When cells divide it is essential that their genome is duplicated accurately and the DNA segregated correctly between the daughter cells. To achieve this, cells have developed a complex network of DNA replication and repair pathways to monitor and maintain the integrity of the genome. Failure of any of these pathways can lead to genetic instability and the development of cancer in humans.

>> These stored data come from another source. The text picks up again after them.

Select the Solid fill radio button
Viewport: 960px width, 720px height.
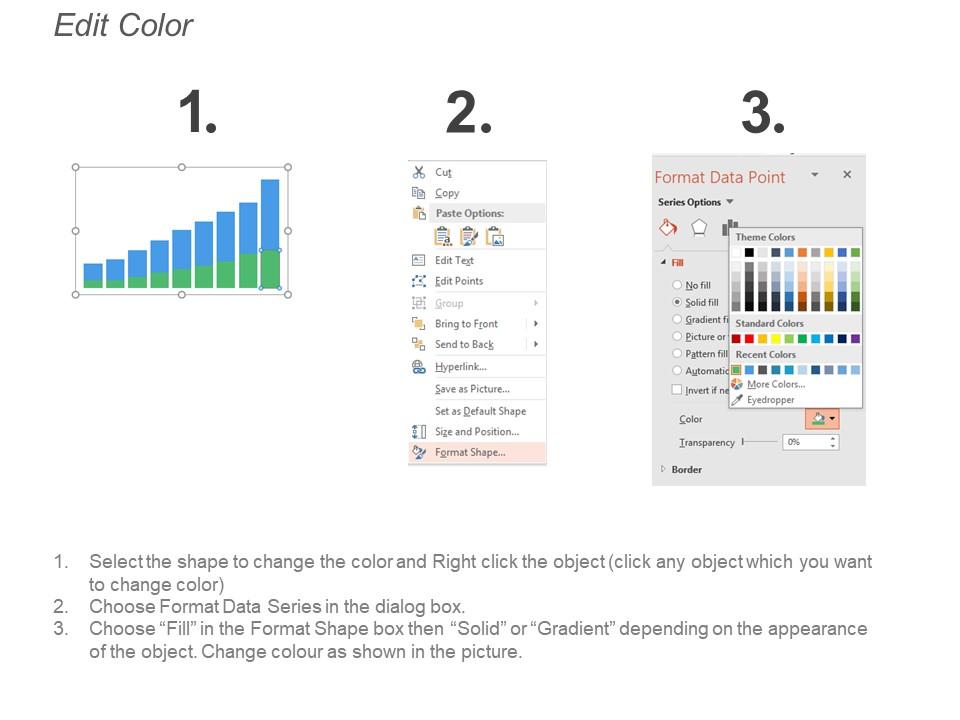point(677,302)
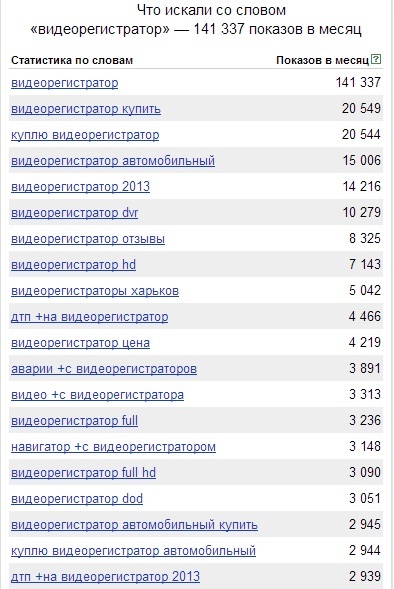This screenshot has width=394, height=589.
Task: Select the куплю видеорегистратор link
Action: pyautogui.click(x=85, y=134)

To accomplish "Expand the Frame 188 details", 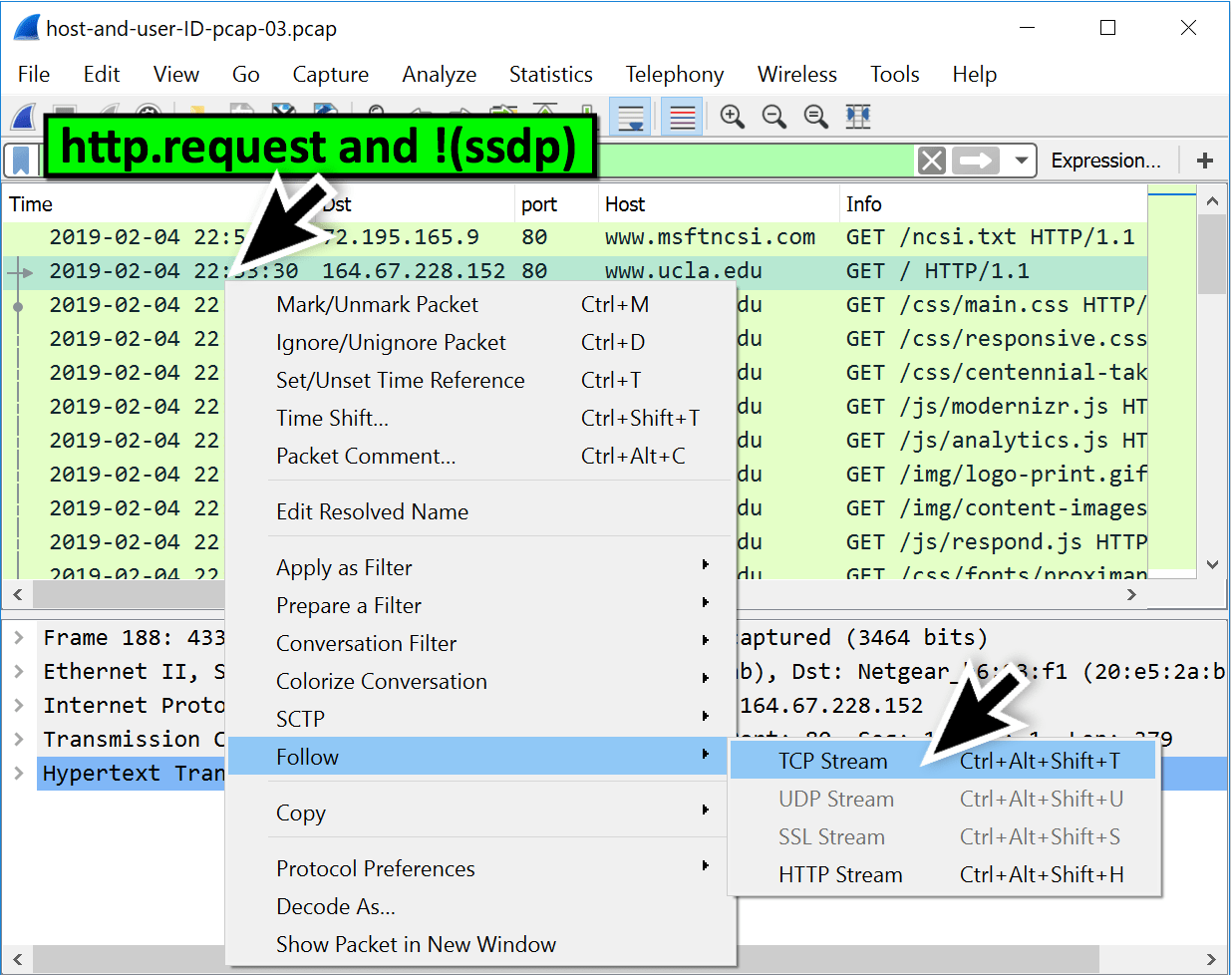I will click(20, 637).
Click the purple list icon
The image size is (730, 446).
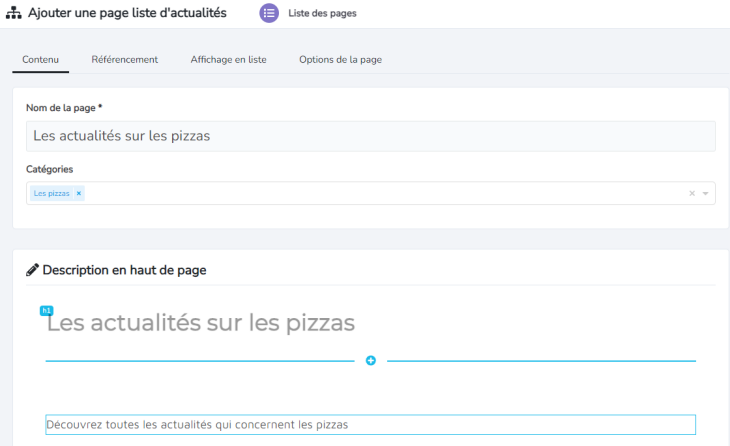tap(269, 13)
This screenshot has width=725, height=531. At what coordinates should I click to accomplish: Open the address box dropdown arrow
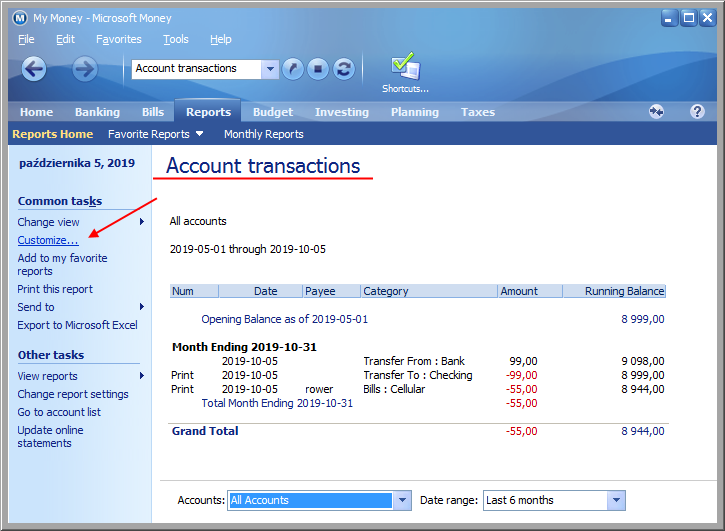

DNA replication stress is known to drive the development and progression of most human cancers by accelerating the accumulation of the mutations that lead to cell transformation. Many tumour cells experiencing DNA replication stress become reliant on DNA damage response pathways for survival. As such, there is clinical interest in exploiting DNA replication stress therapeutically, by targeting components of the damage response and, in doing so, increasing the effectiveness of cancer treatments(1). One such potential target is PrimPol, a Y family DNA polymerase that, unusually, also possesses DNA primase activity (2). Like other Y family polymerases, PrimPol is able to replicate through a subset of DNA lesions but uniquely, is also capable of restarting stalled DNA replication forks or allowing DNA replication to initiate downstream of a lesion. While the enzymatic properties of PrimPol have been well characterised(2,3), less is known about how these activities are regulated at a molecular level. In this project a range of established biochemical, cell and molecular biology techniques, primarily using Xenopus egg extracts as a model system will be used to investigate how post-translational modifications and protein-protein interactions influence and regulate PrimPol activity during DNA replication and DNA repair. The aim of the work will be to gain insight into the mechanisms that represent potential targets for the future development of new cancer therapies.